When last reported Coollattin estate, under the vision of new owner Brian Kingham, was undergoing a complete restoration of its landscape. The estate had suffered decades of neglect and was finally being brought back to its 19th Century magnificence.
In addition, the vision is to create an arboretum close to the confluence of the two rivers which flow through the estate – the Derry and the Coolboy. The beauty of these two magical rivers will be greatly enhanced by the new planting along their banks.
There is now in place one of the biggest collections of oaks in Ireland.

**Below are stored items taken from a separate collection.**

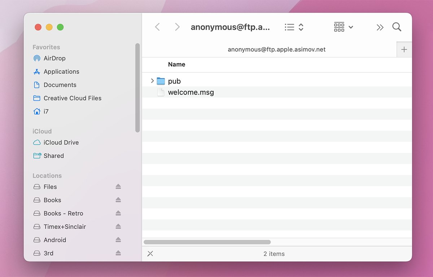
Task: Open the view options dropdown in the toolbar
Action: coord(293,27)
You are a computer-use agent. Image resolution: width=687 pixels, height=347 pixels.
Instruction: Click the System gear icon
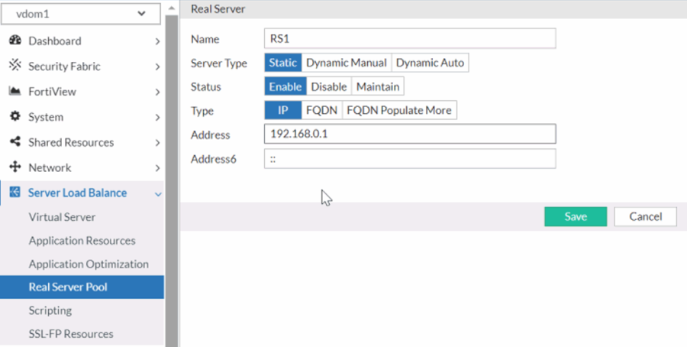tap(15, 117)
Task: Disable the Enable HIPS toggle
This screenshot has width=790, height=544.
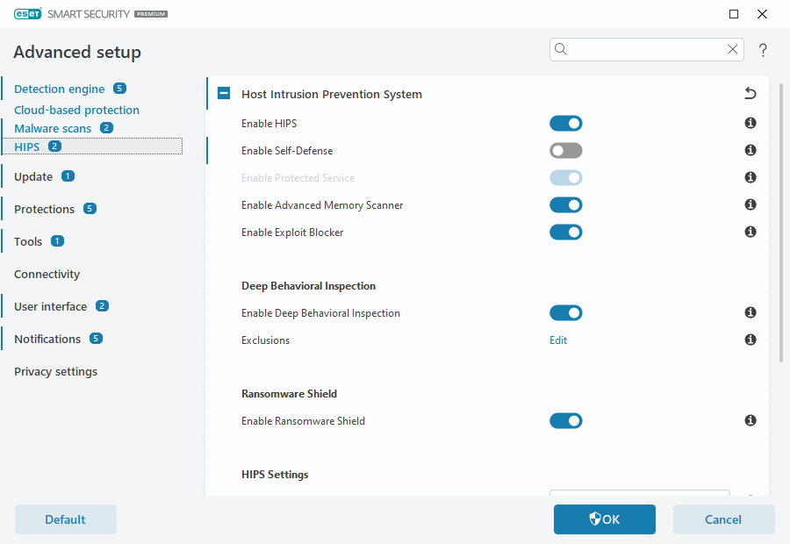Action: [565, 124]
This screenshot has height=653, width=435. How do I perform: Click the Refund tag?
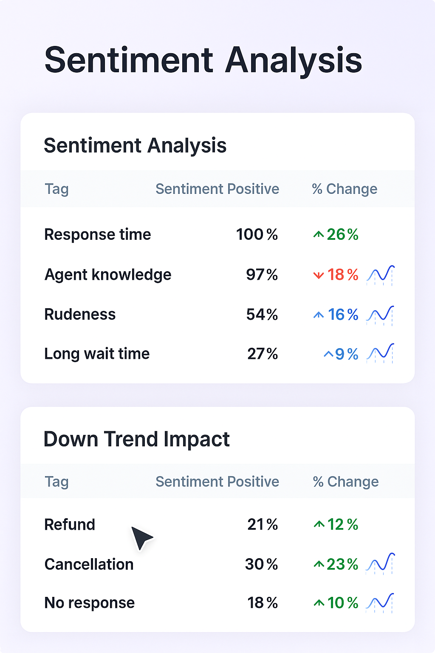point(70,525)

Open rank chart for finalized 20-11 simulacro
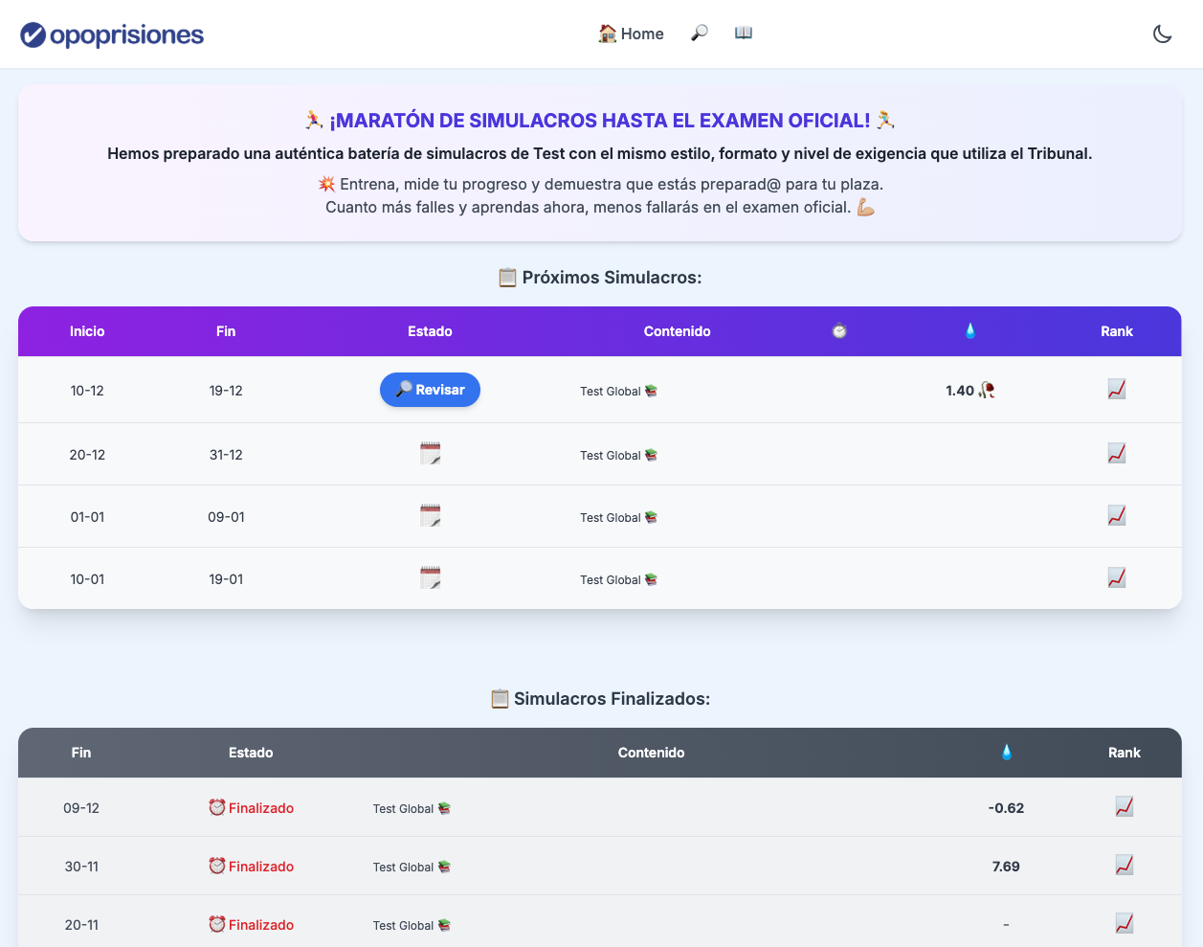(1124, 924)

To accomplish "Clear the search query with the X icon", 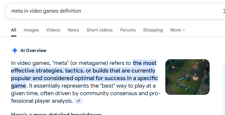I will coord(224,11).
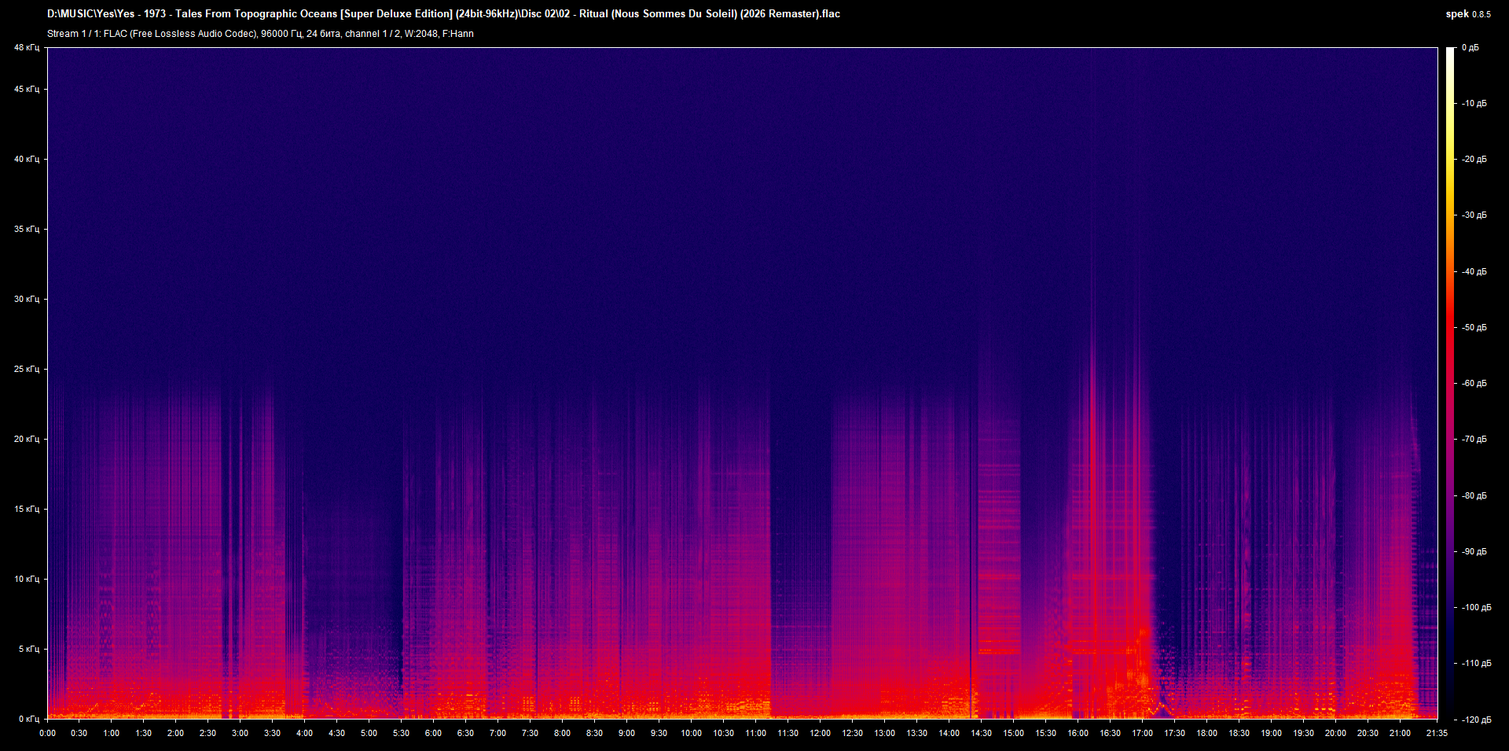The height and width of the screenshot is (751, 1509).
Task: Click the -120 дБ bottom scale label
Action: [x=1476, y=720]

Some 35 different species of oak have been planted, together with considerable rarities such as Notofagus alessandrii (Chilean beech – one of less than 10 in Ireland), Fitzroya cupressoides (Patagonian cypress – the tallest conifer in Latin America) and Eucalyptus regnans (from Tasmania and South East Australia – the tallest tree in the world).
Given the dry summer that Ireland experienced in 2018 it was a minor miracle and a testament to the tress that not one specimen died. The trees seem to be thriving in the local conditions.

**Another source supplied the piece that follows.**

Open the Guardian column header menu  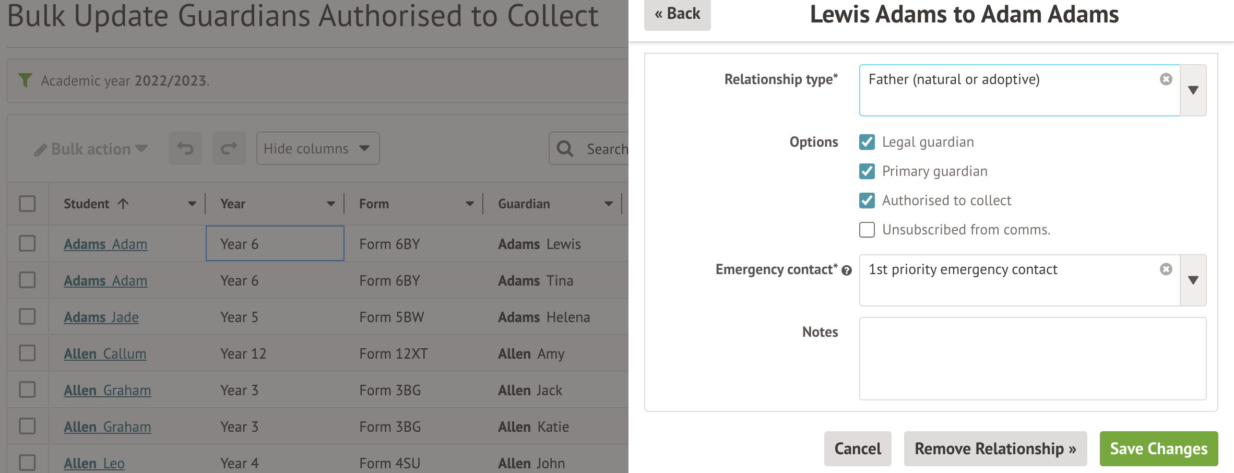(x=609, y=204)
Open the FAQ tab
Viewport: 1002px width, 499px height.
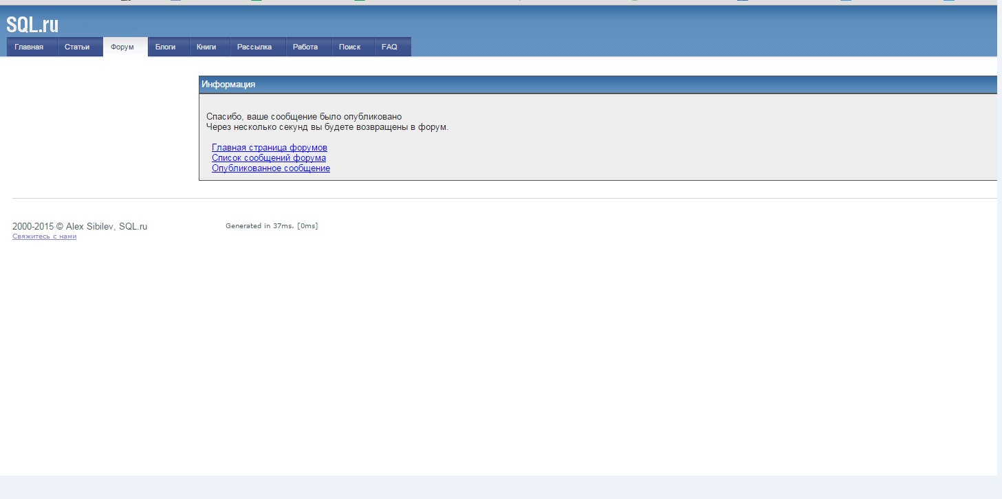point(389,47)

Veon have planted over 30,000 oak trees in Coollattin the majority being native Irish oak. Mr Kingham vision is that by planting rare and special trees, Coollattin will become one of the best collections of woody plants in Ireland and possibly Europe.
The estate has also invested heavily in the removal of invasive exotics such as laurel and rhododendron. Over the last 24 months over 200 acres of invasive exotics have been removed from the estate to allow broadleaf forest to re-establish as they did years ago.
One of the largest projects from last year was the reconstruction work to one of the estate’s most famous bridges “Deecons Bridge”. The bridge went through a rigorous process of surveys and assessments to ensure all wildlife (bats/fish) and ecological values were not incumbered during the process. Both the Inland Fisheries Board and the NPWS were very helpful during the operation and as such the operation could not have gone any better with the outcome something to behold.
Joe Codd of Veon Forestry said: “This is one of Ireland’s great forest treasures and it warms the heart to be working on a vision that will be at its height for my grand children’s grandchildren to see and enjoy”.
Brian Kingham said: “There can be few greater pleasures than the sight of beautiful trees complementing the unique Wicklow landscape, The restoration of vistas last seen in the Victorian era has given new life and inspiration to Coollattin, There is still a lot of work to do but the good conditions have been a blessing”.